┌─ Provided entries

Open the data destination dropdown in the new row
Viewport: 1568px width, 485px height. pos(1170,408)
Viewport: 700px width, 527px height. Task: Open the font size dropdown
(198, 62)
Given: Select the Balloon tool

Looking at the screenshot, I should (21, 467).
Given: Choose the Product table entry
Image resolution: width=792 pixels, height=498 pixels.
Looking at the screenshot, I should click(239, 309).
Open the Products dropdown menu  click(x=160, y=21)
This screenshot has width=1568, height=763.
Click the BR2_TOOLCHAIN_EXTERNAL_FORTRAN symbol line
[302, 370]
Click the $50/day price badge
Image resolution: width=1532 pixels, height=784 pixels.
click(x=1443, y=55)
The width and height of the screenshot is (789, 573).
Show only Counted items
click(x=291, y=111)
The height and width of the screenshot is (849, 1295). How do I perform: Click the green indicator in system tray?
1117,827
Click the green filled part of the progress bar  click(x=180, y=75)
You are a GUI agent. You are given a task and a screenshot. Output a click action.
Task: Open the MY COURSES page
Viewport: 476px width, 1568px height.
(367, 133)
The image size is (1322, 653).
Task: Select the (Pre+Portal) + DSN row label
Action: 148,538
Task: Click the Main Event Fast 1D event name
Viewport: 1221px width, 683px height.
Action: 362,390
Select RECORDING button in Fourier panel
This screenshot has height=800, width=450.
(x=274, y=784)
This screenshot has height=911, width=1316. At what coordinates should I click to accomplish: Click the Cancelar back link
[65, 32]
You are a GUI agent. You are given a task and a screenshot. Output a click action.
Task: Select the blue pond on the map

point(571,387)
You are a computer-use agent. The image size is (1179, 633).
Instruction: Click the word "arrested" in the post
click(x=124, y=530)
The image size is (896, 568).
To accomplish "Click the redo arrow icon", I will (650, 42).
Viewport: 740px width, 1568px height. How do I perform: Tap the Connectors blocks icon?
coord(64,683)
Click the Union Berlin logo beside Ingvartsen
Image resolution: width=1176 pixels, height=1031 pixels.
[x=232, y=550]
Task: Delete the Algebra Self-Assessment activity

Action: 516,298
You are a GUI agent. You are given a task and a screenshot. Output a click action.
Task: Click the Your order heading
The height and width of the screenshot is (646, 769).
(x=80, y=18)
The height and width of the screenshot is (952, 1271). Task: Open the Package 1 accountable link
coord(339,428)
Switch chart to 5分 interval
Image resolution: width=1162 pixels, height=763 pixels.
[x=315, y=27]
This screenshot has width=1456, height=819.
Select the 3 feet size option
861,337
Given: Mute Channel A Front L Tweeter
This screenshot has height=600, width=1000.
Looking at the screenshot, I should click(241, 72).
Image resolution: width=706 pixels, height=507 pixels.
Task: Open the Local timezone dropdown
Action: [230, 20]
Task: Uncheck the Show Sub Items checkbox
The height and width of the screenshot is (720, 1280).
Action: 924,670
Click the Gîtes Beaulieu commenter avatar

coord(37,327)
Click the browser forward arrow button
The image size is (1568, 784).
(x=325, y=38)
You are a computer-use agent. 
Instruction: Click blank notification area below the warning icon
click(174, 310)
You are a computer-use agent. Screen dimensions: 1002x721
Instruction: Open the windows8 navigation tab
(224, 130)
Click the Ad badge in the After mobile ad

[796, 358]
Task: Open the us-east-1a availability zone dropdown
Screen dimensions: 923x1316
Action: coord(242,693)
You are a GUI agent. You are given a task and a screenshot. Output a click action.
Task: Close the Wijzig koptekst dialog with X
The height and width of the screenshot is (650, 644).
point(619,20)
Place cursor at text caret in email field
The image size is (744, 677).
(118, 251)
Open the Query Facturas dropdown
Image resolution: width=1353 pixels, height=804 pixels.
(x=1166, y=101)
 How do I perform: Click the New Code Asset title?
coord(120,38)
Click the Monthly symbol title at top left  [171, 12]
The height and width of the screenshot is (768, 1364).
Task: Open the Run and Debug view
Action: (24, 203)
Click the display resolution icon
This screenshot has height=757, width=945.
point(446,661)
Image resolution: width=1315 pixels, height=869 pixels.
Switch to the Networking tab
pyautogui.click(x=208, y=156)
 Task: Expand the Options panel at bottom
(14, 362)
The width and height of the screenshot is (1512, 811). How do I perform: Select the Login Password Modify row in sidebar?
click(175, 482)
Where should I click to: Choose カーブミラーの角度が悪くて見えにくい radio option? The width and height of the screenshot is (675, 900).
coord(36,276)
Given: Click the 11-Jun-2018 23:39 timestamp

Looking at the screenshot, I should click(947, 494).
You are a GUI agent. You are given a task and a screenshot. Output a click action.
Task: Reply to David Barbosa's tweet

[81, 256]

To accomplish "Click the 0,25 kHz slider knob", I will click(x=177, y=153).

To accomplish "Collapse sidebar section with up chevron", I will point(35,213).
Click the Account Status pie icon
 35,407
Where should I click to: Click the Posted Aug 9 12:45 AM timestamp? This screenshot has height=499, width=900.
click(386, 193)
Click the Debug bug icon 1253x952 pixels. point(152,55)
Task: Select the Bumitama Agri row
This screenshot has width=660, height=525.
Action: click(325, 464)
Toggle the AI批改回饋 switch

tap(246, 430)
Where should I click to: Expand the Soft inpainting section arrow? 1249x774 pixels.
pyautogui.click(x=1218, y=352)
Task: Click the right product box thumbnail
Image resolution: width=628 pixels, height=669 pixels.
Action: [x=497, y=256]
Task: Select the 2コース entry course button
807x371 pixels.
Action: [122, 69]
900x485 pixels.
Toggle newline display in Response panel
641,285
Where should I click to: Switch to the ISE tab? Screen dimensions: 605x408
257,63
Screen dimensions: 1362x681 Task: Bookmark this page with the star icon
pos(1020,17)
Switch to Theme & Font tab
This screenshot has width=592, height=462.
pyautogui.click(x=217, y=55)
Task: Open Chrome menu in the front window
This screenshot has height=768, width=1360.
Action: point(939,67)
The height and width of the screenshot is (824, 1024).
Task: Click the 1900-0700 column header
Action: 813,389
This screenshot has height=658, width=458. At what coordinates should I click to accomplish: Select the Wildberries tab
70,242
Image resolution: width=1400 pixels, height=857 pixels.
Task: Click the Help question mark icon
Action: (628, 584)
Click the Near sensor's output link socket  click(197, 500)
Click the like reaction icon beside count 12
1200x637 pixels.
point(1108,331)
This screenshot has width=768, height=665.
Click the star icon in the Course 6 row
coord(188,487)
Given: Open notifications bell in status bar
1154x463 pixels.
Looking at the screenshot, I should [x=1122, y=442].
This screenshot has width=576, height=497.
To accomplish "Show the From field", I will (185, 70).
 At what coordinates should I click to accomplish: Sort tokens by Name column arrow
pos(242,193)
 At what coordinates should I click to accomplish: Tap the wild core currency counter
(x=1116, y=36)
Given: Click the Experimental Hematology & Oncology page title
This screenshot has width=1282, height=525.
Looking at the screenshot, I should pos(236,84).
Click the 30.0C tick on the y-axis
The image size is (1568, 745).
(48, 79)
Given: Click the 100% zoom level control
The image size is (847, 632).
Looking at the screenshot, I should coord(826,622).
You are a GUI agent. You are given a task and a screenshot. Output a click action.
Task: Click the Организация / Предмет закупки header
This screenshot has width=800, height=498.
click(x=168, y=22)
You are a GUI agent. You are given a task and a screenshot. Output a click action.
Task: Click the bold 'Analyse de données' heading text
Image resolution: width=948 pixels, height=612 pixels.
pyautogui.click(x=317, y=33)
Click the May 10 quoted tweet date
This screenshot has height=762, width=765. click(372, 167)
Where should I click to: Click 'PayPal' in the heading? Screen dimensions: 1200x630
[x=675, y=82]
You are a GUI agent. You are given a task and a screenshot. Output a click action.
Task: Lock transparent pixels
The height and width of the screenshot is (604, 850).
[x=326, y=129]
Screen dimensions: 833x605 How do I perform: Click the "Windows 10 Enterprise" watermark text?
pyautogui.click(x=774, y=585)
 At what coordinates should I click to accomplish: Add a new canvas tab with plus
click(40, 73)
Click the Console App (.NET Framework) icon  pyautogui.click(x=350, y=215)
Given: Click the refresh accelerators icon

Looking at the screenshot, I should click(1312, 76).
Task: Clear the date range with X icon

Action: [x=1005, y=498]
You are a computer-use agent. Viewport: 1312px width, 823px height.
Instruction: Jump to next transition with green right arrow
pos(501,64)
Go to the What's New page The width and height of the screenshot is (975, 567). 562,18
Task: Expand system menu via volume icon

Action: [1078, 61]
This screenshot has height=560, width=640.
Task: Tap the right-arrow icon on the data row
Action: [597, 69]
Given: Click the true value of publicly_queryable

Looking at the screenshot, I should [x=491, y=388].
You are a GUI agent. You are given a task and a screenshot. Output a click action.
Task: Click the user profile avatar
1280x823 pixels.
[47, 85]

└─

Assigned task = Please transcribe the data exactly from its first line. End with the line that contains "Task: Click the Main Event Fast 1D event name".

Reply to the task =
Open the data destination dropdown in the new row
Viewport: 1568px width, 485px height. pos(1170,408)
Viewport: 700px width, 527px height. Task: Open the font size dropdown
(198, 62)
Given: Select the Balloon tool

Looking at the screenshot, I should (21, 467).
Given: Choose the Product table entry
Image resolution: width=792 pixels, height=498 pixels.
Looking at the screenshot, I should click(239, 309).
Open the Products dropdown menu  click(x=160, y=21)
This screenshot has width=1568, height=763.
Click the BR2_TOOLCHAIN_EXTERNAL_FORTRAN symbol line
[302, 370]
Click the $50/day price badge
Image resolution: width=1532 pixels, height=784 pixels.
click(x=1443, y=55)
The width and height of the screenshot is (789, 573).
Show only Counted items
click(x=291, y=111)
The height and width of the screenshot is (849, 1295). How do I perform: Click the green indicator in system tray?
1117,827
Click the green filled part of the progress bar  click(x=180, y=75)
You are a GUI agent. You are given a task and a screenshot. Output a click action.
Task: Open the MY COURSES page
Viewport: 476px width, 1568px height.
(367, 133)
The image size is (1322, 653).
Task: Select the (Pre+Portal) + DSN row label
Action: 148,538
Task: Click the Main Event Fast 1D event name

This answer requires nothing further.